Et en même temps, leur utilisation permet à la batterie de notre moto électrique de ne consommer strictement aucune ressource minérale supplémentaire, et de réduire à néant l’impact de leur production. Car ils sont déjà produits.
C’est justement sur ce deuxième point que j’aimerais revenir aujourd’hui.
Car ça a bien assez été documenté dans la littérature scientifique, la production des batteries compte pour environ la moitié des émissions de gaz à effet de serre produites au cours de la fabrication des véhicules électriques.
C’est gigantesque.
Et si on réduit ce chiffre à zéro, on réduit mécaniquement d’au moins 50% les émissions de gaz à effet de serre des véhicules électriques.
Mais cet ordre de grandeur ne me suffit pas.
Il est trop approximatif, et il me semble qu’il occulte une autre grande idée que nous défendons : c’est que la moto électrique pourrait être un moyen de transport beaucoup plus massivement utilisé qu’aujourd’hui.

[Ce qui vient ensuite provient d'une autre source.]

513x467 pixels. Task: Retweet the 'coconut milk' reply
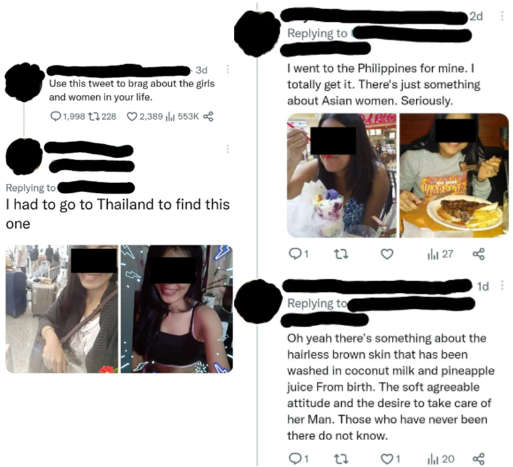341,459
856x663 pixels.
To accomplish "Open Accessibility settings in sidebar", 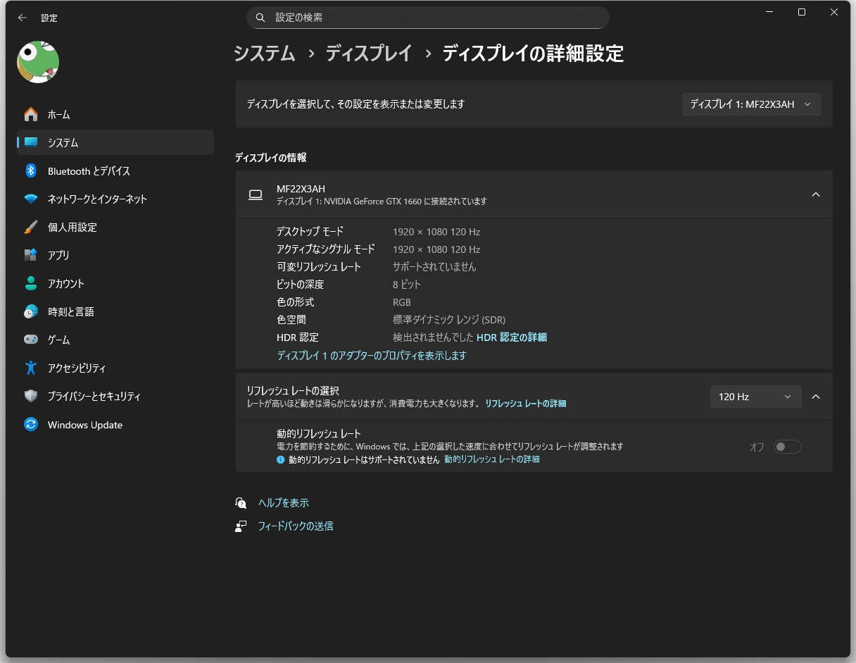I will pyautogui.click(x=77, y=368).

Nous en avions déjà parlé il y a quelques mois dans un rapport hebdomadaire — ce rapport faisait le constat que nous ne pouvions pas remplacer les 38 millions de voitures thermiques françaises par 38 millions de voitures électriques équivalentes.
Nous ne le pouvons pas, car ça demanderait trop de ressources en même temps que ça serait la cause d’une quantité astronomique de gaz à effet de serre.
La solution que nous proposons est donc simple : il faut remplacer une partie non-négligeable de voitures thermiques par des motos électriques.
C’est en me souvenant de cette solution que j’ai eu une idée.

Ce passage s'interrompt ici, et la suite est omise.